TEXTE EXTRAIT

= = =

Mali : l’ONU toujours réticente à l’intervention militaire

Le Conseil de sécurité de l’ONU qui doit donner cette semaine son aval pour une intervention militaire dans le Nord-Mali craint toujours les répercussions humanitaires que pourrait avoir le conflit. De son côté, la Communauté économique des Etats de l’Afrique de l’Ouest (Cedeao) réclame l’envoi d’une force internationale sans délai pour déloger les islamistes.

L’ONU toujours hésitante à l’envoi de troupes dans le Nord-Mali. Le Conseil de sécurité des Nations unies doit pourtant donner cette semaine son feu-vert pour l’intervention militaire dans la région. Mais ses doutes persistent. Selon l’agence humanitaire de l’ONU, les conséquences de l’usage de la force contre les islamistes pourraient être désastreuses. Elle met en garde contre l’afflux des réfugiés, soulignant que leur nombre pourrait atteindre 400.000. L’organisation évoque aussi d’éventuels divisions qui pourraient avoir lieu au sein de l’armée malienne, précisant que le pays tout entier pourrait être déstabilisé.

= = =

DONNÉES FOURNIES
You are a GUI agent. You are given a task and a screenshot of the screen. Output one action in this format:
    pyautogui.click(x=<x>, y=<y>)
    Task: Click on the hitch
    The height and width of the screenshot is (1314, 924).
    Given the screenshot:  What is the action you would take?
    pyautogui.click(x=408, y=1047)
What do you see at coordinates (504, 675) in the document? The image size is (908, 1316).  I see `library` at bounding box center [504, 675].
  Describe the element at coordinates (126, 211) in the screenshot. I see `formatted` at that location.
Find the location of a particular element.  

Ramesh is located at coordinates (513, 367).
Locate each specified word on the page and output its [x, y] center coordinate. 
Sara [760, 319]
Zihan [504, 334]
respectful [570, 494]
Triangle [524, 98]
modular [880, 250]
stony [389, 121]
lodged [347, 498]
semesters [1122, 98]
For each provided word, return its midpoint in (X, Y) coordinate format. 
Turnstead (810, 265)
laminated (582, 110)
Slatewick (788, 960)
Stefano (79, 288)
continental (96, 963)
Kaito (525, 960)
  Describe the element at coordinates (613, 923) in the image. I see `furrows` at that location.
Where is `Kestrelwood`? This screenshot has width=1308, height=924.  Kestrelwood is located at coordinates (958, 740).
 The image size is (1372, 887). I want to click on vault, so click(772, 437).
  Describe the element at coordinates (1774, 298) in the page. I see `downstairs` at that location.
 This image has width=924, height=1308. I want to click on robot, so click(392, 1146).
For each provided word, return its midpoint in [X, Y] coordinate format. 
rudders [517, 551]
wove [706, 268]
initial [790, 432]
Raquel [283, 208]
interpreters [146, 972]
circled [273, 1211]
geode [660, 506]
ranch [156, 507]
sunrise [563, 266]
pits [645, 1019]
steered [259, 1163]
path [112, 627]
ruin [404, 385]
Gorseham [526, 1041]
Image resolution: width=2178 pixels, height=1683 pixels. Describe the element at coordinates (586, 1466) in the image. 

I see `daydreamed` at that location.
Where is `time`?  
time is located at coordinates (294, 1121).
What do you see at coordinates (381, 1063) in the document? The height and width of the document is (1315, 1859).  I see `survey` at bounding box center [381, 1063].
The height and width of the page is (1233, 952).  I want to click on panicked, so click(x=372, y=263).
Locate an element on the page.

= = =

EXERCICE
Selon l'article sur le Mali, quel nombre de réfugiés l'agence humanitaire de l'ONU juge-t-elle possible ? Répondez en une phrase, s'il vous plaît.

RÉPONSE
Selon l'agence humanitaire de l'ONU, le nombre de réfugiés pourrait atteindre 400.000.